**Work required**
Extract precisely the lines that run from the line containing "Given: Click the 产品 column header" to the end of the records below, with both ends included and pictures omitted.
++++ Listed entries
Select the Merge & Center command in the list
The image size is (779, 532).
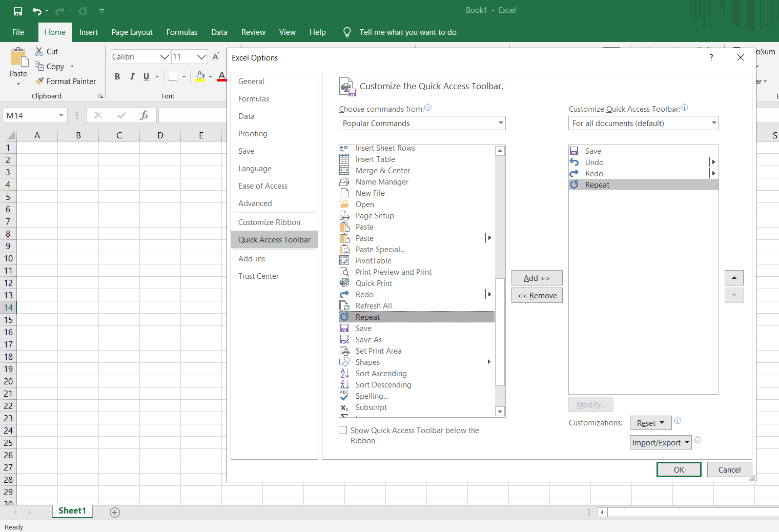coord(382,170)
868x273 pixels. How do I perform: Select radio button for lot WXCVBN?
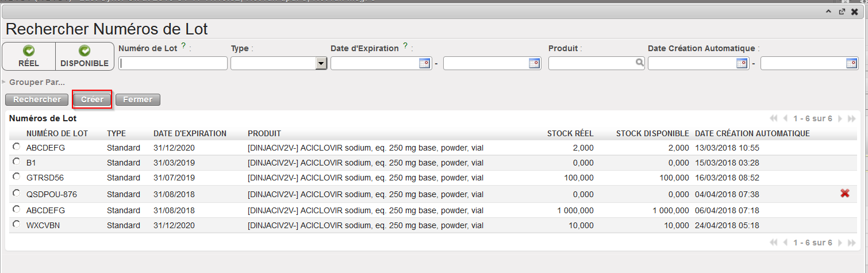pos(16,225)
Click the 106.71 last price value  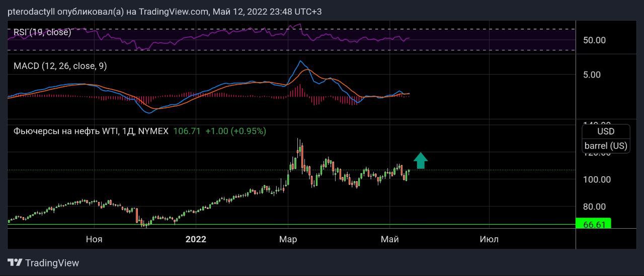pos(187,131)
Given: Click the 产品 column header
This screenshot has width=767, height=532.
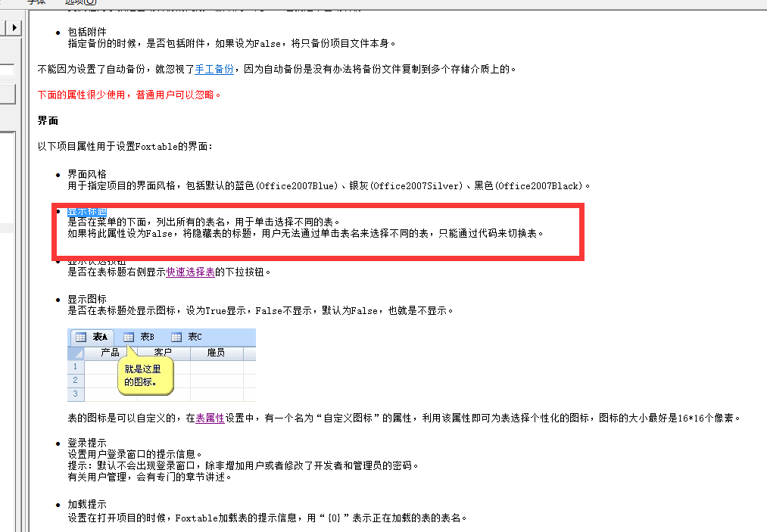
++++++++
**Answer to the exercise**
Given: Click the 产品 column header
This screenshot has width=767, height=532.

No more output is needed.